### SOURCE MATERIAL
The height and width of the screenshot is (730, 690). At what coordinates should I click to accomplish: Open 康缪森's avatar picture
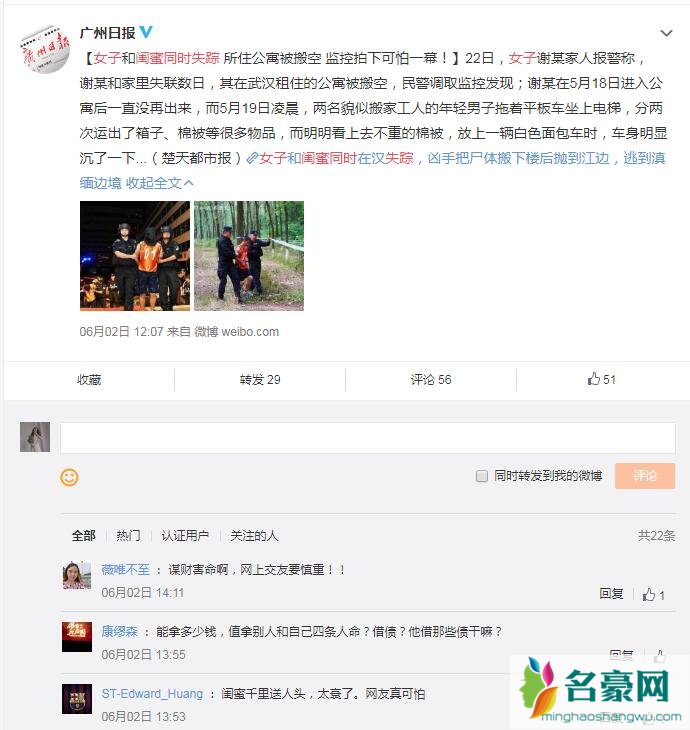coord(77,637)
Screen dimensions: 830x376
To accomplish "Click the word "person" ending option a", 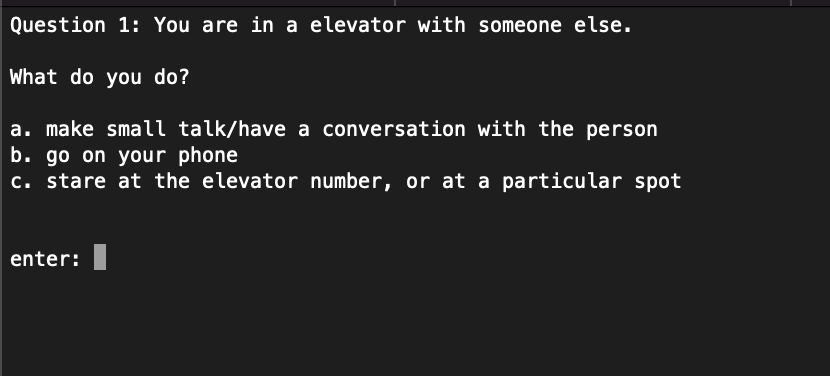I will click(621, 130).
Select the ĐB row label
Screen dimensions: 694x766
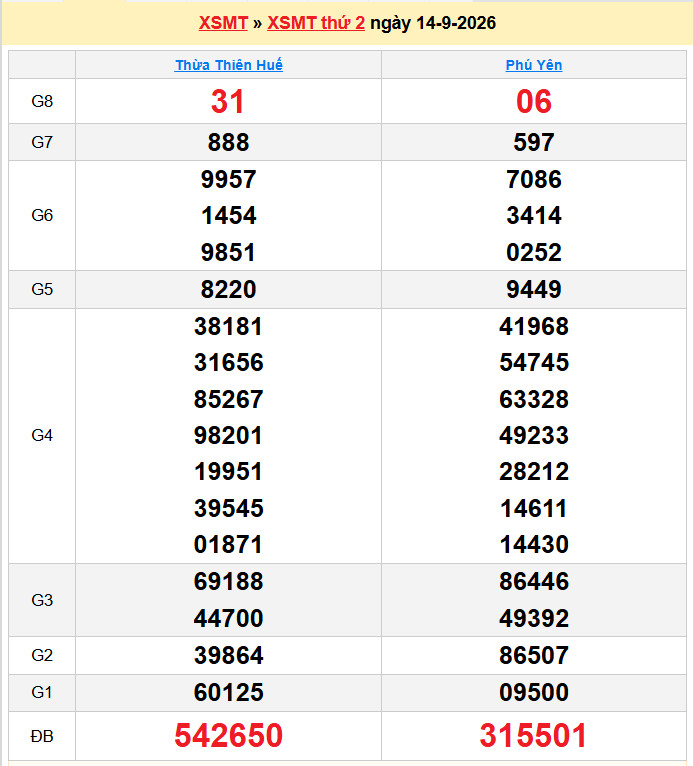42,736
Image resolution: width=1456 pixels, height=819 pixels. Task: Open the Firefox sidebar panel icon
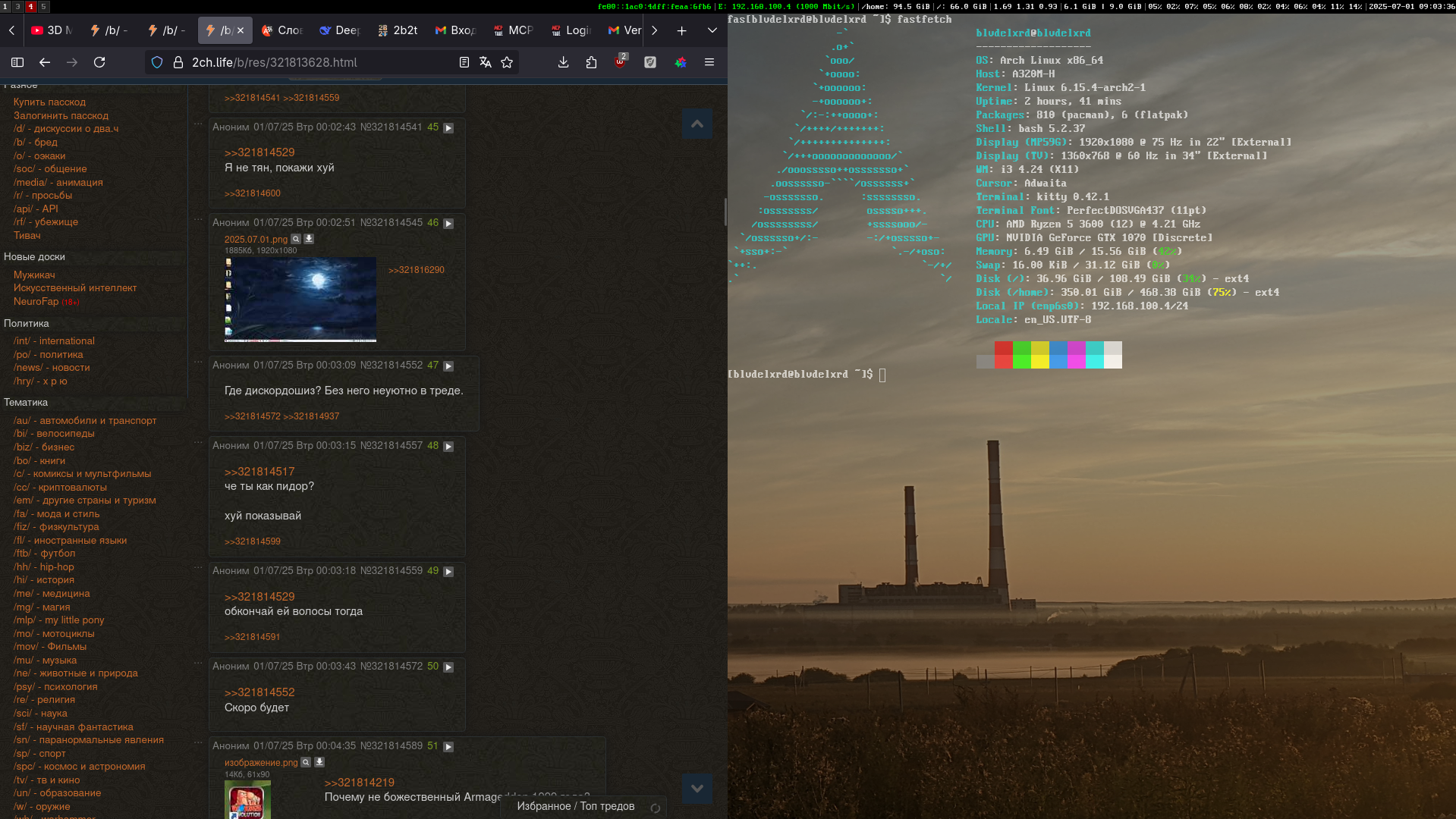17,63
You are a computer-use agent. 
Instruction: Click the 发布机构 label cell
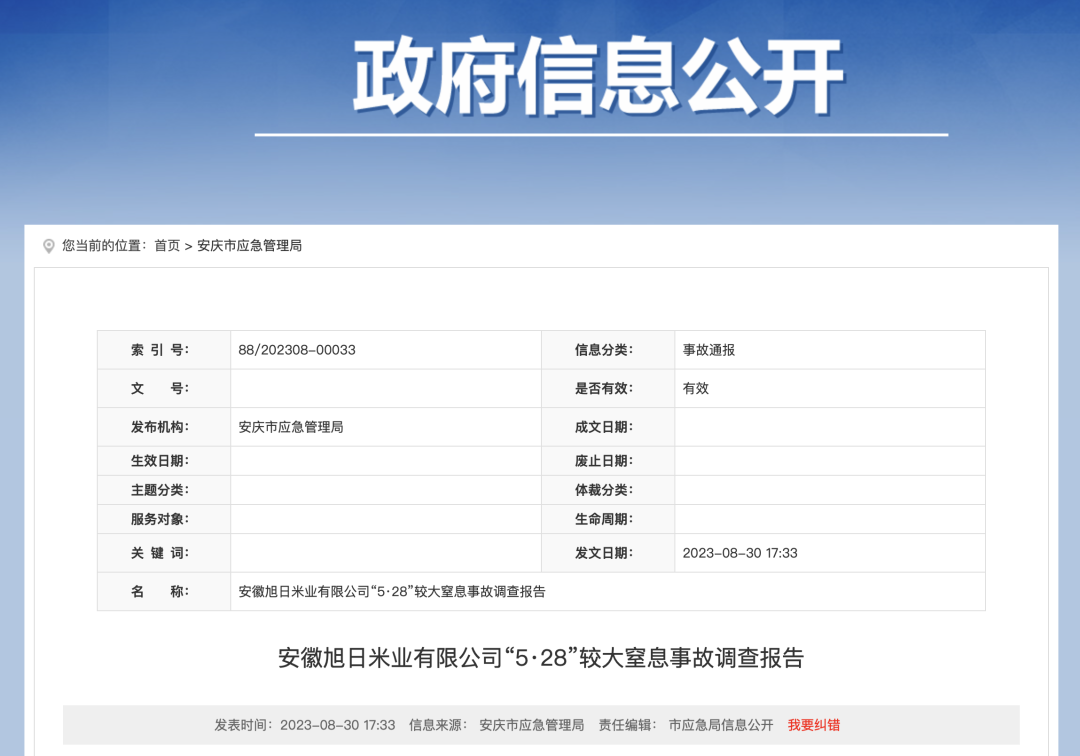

==

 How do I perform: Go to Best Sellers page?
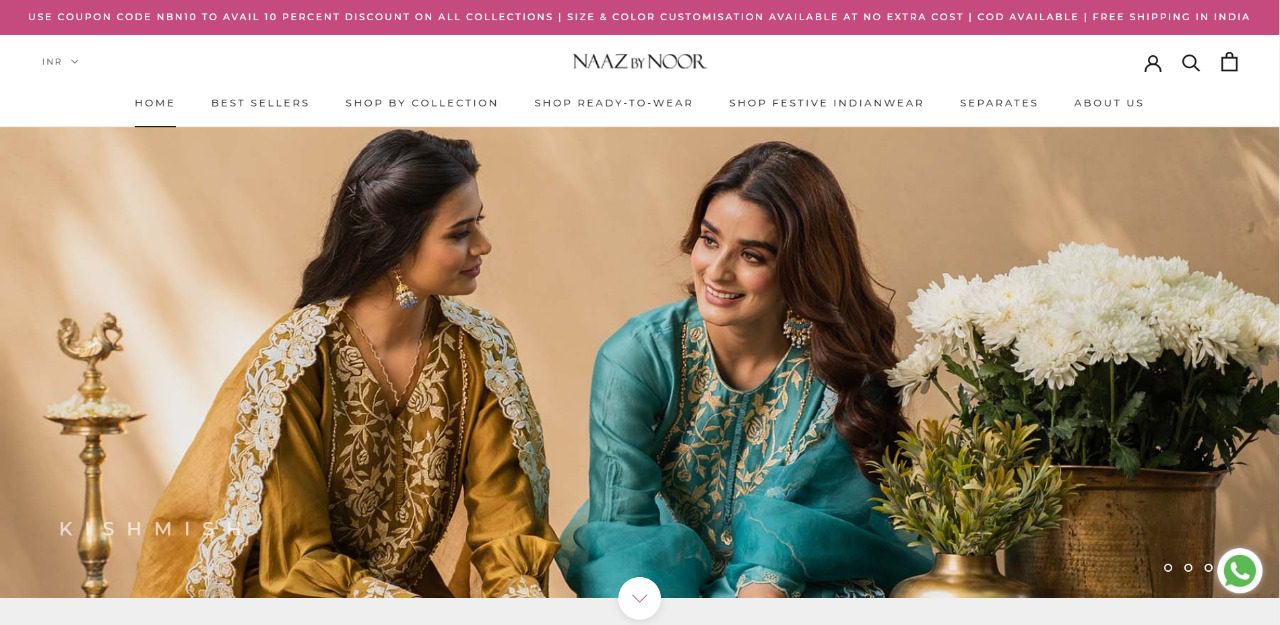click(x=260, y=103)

### DESCRIPTION OF THE TASK
Transcribe the records above exactly, beginning at the line that contains "You are a computer-use agent." and ending with the line that contains "Instruction: Click the 发布机构 label cell", both included, and nothing else.

### ANSWER FOR THE TASK
You are a computer-use agent. 
Instruction: Click the 发布机构 label cell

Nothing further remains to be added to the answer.